6. Statistical analysis
Statistical analysis was performed with SPSS. Comparisons between the two groups were conducted using paired Student’s t-test. Group differences resulting in P-values < 0.05 were considered statistically significant.
Results
1. Clinical characteristics of glioma patients
A total of 5 consecutive and histopathology diagnosed glioma patients were recruited from Peking University International Hospital between April 2017 and May 2017. Their ages, sexes, tumor locations, histology result and degree of resection are summarized in Table 1. None of them were receiving any chemotherapeutic agents or radiation during sample collection and had no histories of vascular malformations or recent surgery.
All of five patients had malignant glioma (WHO grade IV) convinced by the histopathology of resected tissues. To measure the degree of resection, all of them had contrast-enhanced MRI scanning before and after tumor resection. An image of a representative patient brain before and after tumor resection is shown in Figure 1.
MRI of brain before and after tumor resection.
2. Changes to the urine proteome after tumor resection
Ten urine samples from five glioma patients before and after tumor resection were collected, and label-free LC-MS/MS quantification was used to characterize the differential expression of urinary proteins. A total of 1,377 urinary proteins with at least two unique peptides were identified with < 1% FDR at the protein level. All identification and quantification details are presented in Table S1.

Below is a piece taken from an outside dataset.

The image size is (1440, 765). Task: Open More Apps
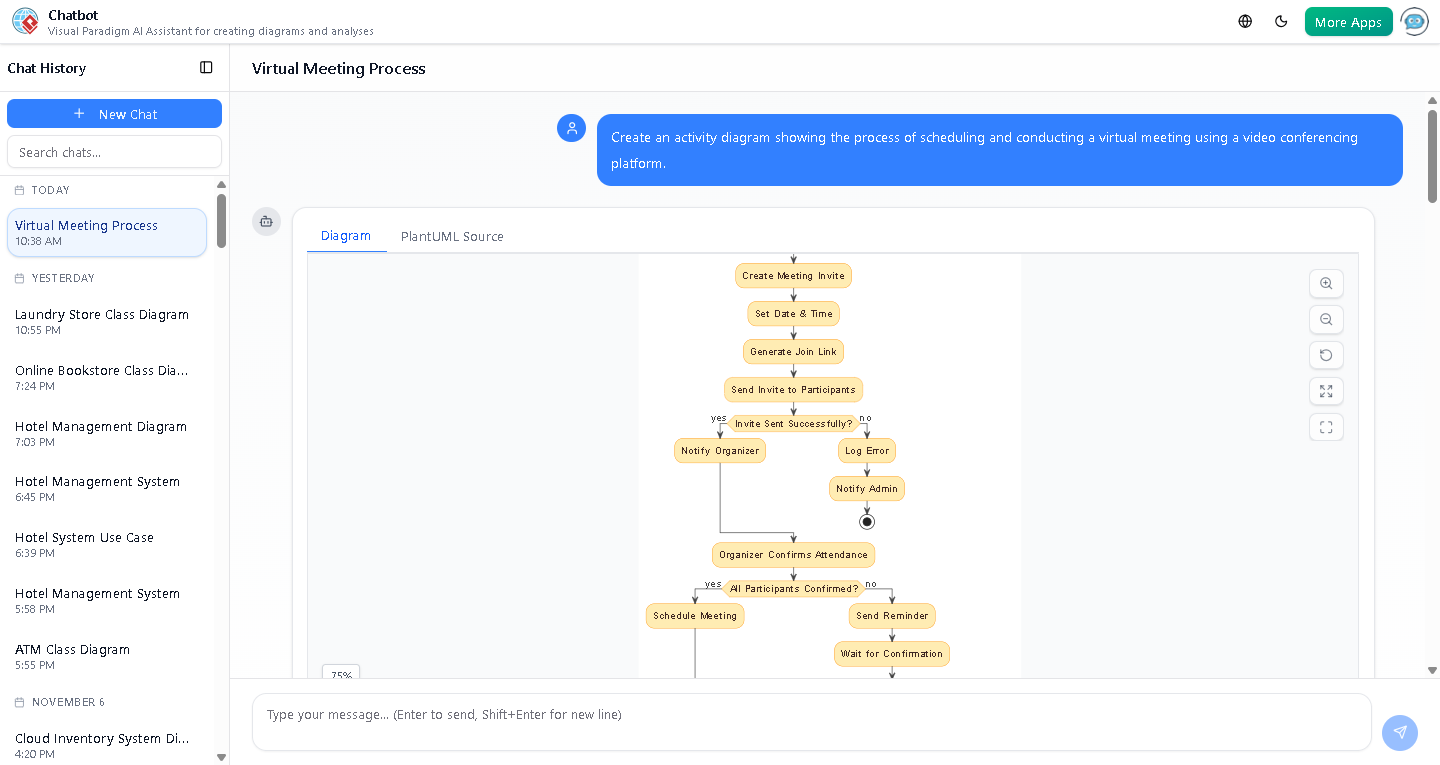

From the spectral counts of the identified proteins, there were significant individual differences between glioma patient samples. Urine samples were divided into a patient group and treatment group, which indicated the condition of glioma patients before or after tumor resection. Differential proteins were screened with the following criteria: fold change ≥ 1.5 between two groups and P-value of paired t-test < 0.05. All five patient samples indicated similar changes in protein level after surgical treatment. A total of 27 differential proteins were identified; their details are described in Table 2. Of these 27 proteins, the eight most significant were Carcinoembryonic antigen-related cell adhesion molecule 1 (CEACAM1), mitochondrial 10-kDa heat shock protein (HSPE1), adhesion G protein-coupled receptor F5 (ADGRF5), mitochondrial malate dehydrogenase (MDH2), intestinal maltase-glucoamylase (MGAM), acid ceramidase (ASAH1), calreticulin (CALR), and thrombospondin-4 (THBS4) (Figure 2).
Several significantly altered urinary proteins identified by LC-MS/MS before and after tumor resection.
After reviewing the Human Protein Atlas Database available from www.proteinatlas.org, we discovered that 20 of these proteins are detectable in human glioma tissues using antibodies. These proteins might be secreted by glioma tissues and released into urine.
3. Functional analysis of differential urinary proteins
Functional annotation of the differential proteins was performed using DAVID, and they were classified as biological process, molecular function, molecular components and pathways. In the biological process category, regulation of tissue remodeling, autophagy, negative regulation of gene expression, positive regulation of natural killer cell-mediated cytotoxicity and angiogenesis were overrepresented (Figure 3). In the cellular component category, the majority of the identified proteins were extracellular exosome, lysosome, extracellular space and membrane proteins. In the molecular function category, peptide binding, integrin binding and metalloaminopeptidase activity were overrepresented. To identify the major biological pathways represented in the differential urinary proteins, KEGG was used for canonical pathway enrichment analysis. The pathways for the lysosome, the renin-angiotensin system, the phagosome and folate biosynthesis were significantly enriched.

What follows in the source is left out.